Closed BlackFeetMouse closed 4 years ago
Thanks for your feedback! For training the model, we require content plan, box-score table and game summary.
Thanks for your reply!
The paper mentioned the content plan was extracted by information extraction approach (Wiseman et al. 2017) and the type of each data record was predicted. I am wondering whether it will cause content plan contains erroneous data too.
Could you tell me whether the content plan used for generating the text was extracted by IE approach too and whether that content plan might contain erroneous data items?
Thank you so much for your time and consideration.

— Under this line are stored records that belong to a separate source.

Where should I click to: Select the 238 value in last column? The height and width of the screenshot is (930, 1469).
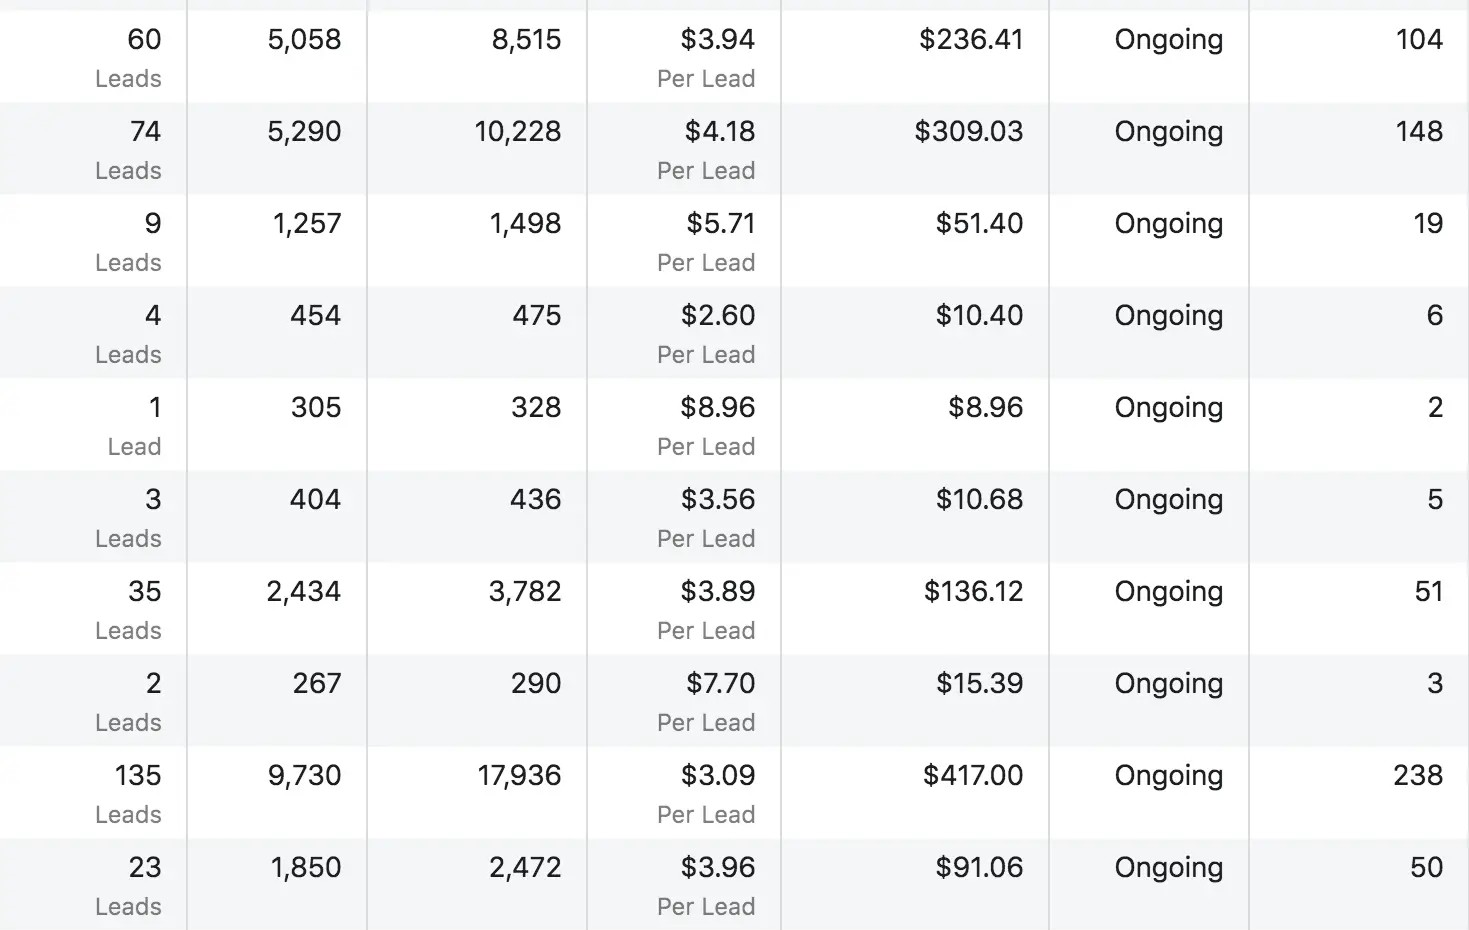[1418, 776]
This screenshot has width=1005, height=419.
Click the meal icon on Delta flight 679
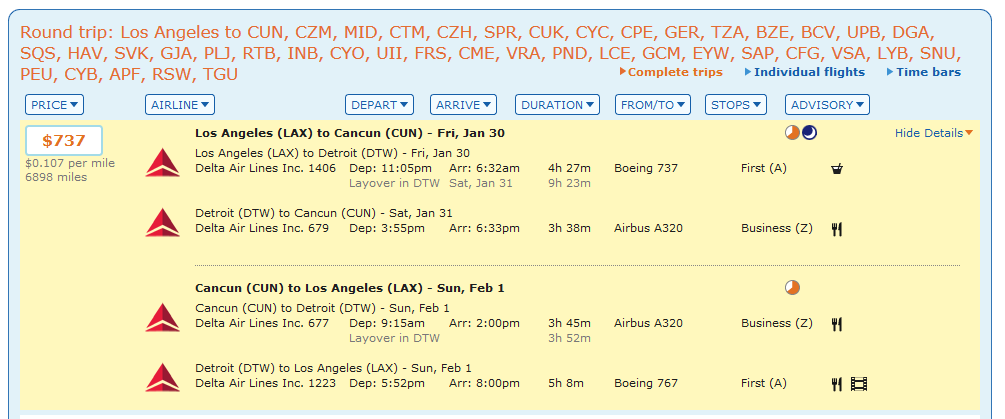pyautogui.click(x=837, y=229)
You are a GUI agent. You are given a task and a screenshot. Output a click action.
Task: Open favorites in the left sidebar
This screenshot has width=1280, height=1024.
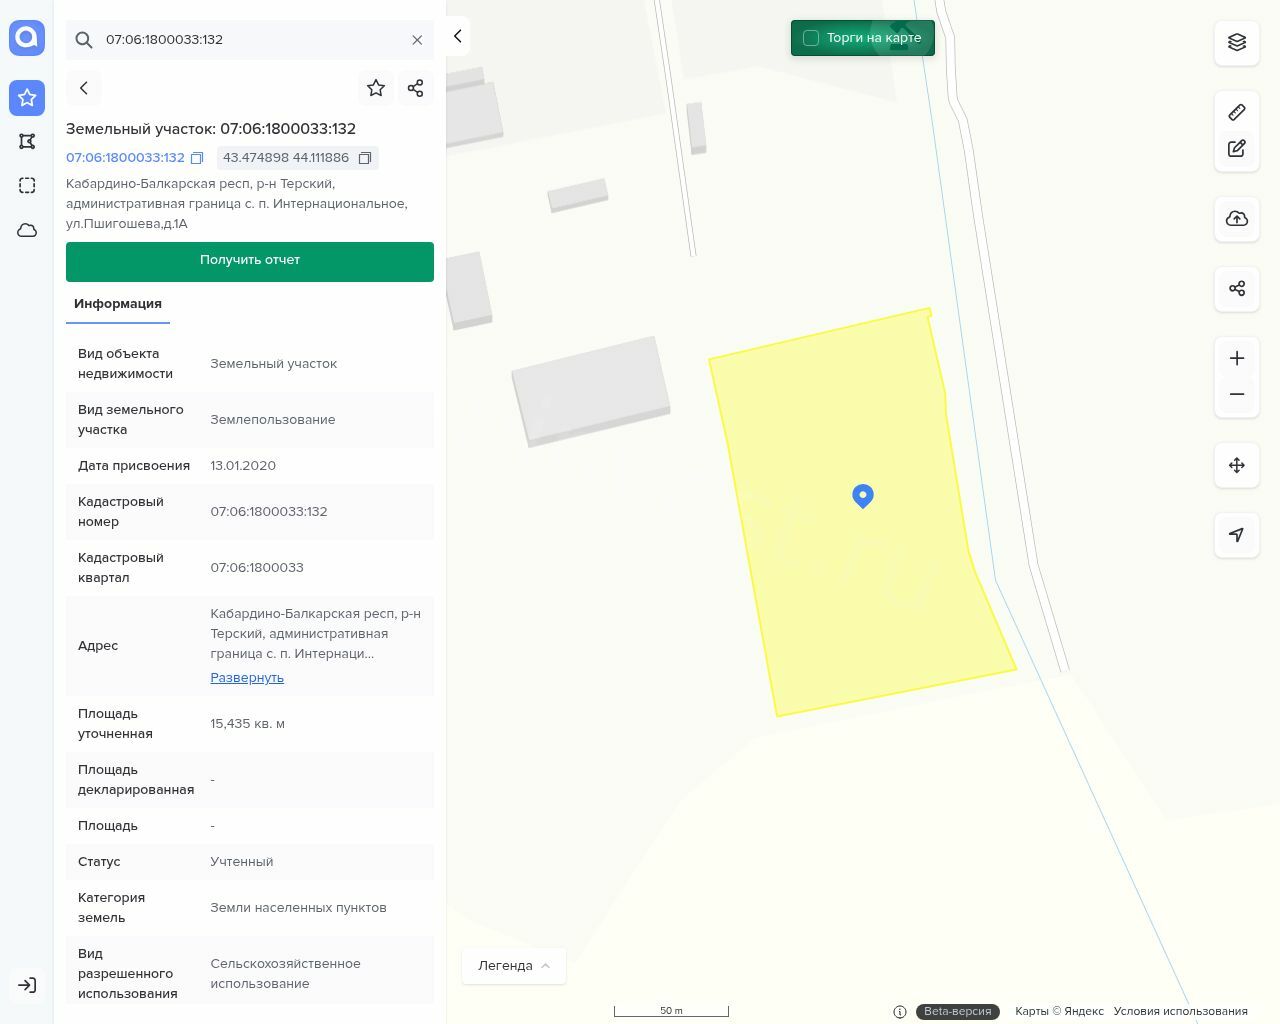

In an ideal scenario, we should have a gold content plan annotated by humans. As this is not feasible, we make use of (silver) content plan. Yes, this content plan is obtained by running the IE approach on the gold training summaries. Indeed, it contains erroneous data items too sometimes. We had made a study of the accuracy of IE on a held-out set in our paper. From our paper: "On held-out data it achieved 94% accuracy, and recalled approximately 80% of the relations licensed by the records." During inference, we predict the content plan and generate the summary based on the predicted content plan.
I greatly appreciate your assistance with my question!
Hello, thank you so much for sharing such a nice project.
I have read the paper and I want to ask one question about content plan.
Could you tell me whether the data used for training the model included content plan? Or it only used original ROTOWIRE (Wiseman et al. 2017) game summary and box-score dataset?
Thank you so much.